-- AIM --
Could you turn the listing below into a JSON list of strings, one per line, with blank lines left out?

-- EXERCISE DATA --
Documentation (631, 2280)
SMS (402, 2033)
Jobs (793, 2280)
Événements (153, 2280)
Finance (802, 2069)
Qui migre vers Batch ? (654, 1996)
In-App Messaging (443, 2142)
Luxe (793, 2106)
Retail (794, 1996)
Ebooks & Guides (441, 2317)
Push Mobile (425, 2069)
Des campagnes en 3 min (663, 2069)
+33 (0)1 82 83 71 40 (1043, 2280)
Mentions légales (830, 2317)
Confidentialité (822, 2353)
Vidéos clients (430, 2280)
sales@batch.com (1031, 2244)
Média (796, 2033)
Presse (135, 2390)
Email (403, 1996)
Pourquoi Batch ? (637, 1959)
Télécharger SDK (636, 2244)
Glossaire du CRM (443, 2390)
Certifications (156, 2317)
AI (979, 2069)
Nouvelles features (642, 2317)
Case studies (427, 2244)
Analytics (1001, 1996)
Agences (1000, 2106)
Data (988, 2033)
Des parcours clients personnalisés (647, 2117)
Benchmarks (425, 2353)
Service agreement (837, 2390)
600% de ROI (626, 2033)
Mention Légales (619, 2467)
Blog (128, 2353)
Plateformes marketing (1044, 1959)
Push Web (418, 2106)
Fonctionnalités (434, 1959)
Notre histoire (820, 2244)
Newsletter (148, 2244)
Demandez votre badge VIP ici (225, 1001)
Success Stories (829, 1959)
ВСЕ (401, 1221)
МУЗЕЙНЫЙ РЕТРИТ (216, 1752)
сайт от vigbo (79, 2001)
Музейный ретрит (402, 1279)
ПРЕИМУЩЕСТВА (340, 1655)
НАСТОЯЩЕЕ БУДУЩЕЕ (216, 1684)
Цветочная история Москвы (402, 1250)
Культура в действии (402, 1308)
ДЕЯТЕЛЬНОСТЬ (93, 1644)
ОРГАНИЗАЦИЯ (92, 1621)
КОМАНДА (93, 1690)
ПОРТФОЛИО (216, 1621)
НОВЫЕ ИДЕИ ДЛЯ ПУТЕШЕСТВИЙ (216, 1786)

-- FINAL RESULT --
[
  "Documentation (631, 2280)",
  "SMS (402, 2033)",
  "Jobs (793, 2280)",
  "Événements (153, 2280)",
  "Finance (802, 2069)",
  "Qui migre vers Batch ? (654, 1996)",
  "In-App Messaging (443, 2142)",
  "Luxe (793, 2106)",
  "Retail (794, 1996)",
  "Ebooks & Guides (441, 2317)",
  "Push Mobile (425, 2069)",
  "Des campagnes en 3 min (663, 2069)",
  "+33 (0)1 82 83 71 40 (1043, 2280)",
  "Mentions légales (830, 2317)",
  "Confidentialité (822, 2353)",
  "Vidéos clients (430, 2280)",
  "sales@batch.com (1031, 2244)",
  "Média (796, 2033)",
  "Presse (135, 2390)",
  "Email (403, 1996)",
  "Pourquoi Batch ? (637, 1959)",
  "Télécharger SDK (636, 2244)",
  "Glossaire du CRM (443, 2390)",
  "Certifications (156, 2317)",
  "AI (979, 2069)",
  "Nouvelles features (642, 2317)",
  "Case studies (427, 2244)",
  "Analytics (1001, 1996)",
  "Agences (1000, 2106)",
  "Data (988, 2033)",
  "Des parcours clients personnalisés (647, 2117)",
  "Benchmarks (425, 2353)",
  "Service agreement (837, 2390)",
  "600% de ROI (626, 2033)",
  "Mention Légales (619, 2467)",
  "Blog (128, 2353)",
  "Plateformes marketing (1044, 1959)",
  "Push Web (418, 2106)",
  "Fonctionnalités (434, 1959)",
  "Notre histoire (820, 2244)",
  "Newsletter (148, 2244)",
  "Demandez votre badge VIP ici (225, 1001)",
  "Success Stories (829, 1959)",
  "ВСЕ (401, 1221)",
  "МУЗЕЙНЫЙ РЕТРИТ (216, 1752)",
  "сайт от vigbo (79, 2001)",
  "Музейный ретрит (402, 1279)",
  "ПРЕИМУЩЕСТВА (340, 1655)",
  "НАСТОЯЩЕЕ БУДУЩЕЕ (216, 1684)",
  "Цветочная история Москвы (402, 1250)",
  "Культура в действии (402, 1308)",
  "ДЕЯТЕЛЬНОСТЬ (93, 1644)",
  "ОРГАНИЗАЦИЯ (92, 1621)",
  "КОМАНДА (93, 1690)",
  "ПОРТФОЛИО (216, 1621)",
  "НОВЫЕ ИДЕИ ДЛЯ ПУТЕШЕСТВИЙ (216, 1786)"
]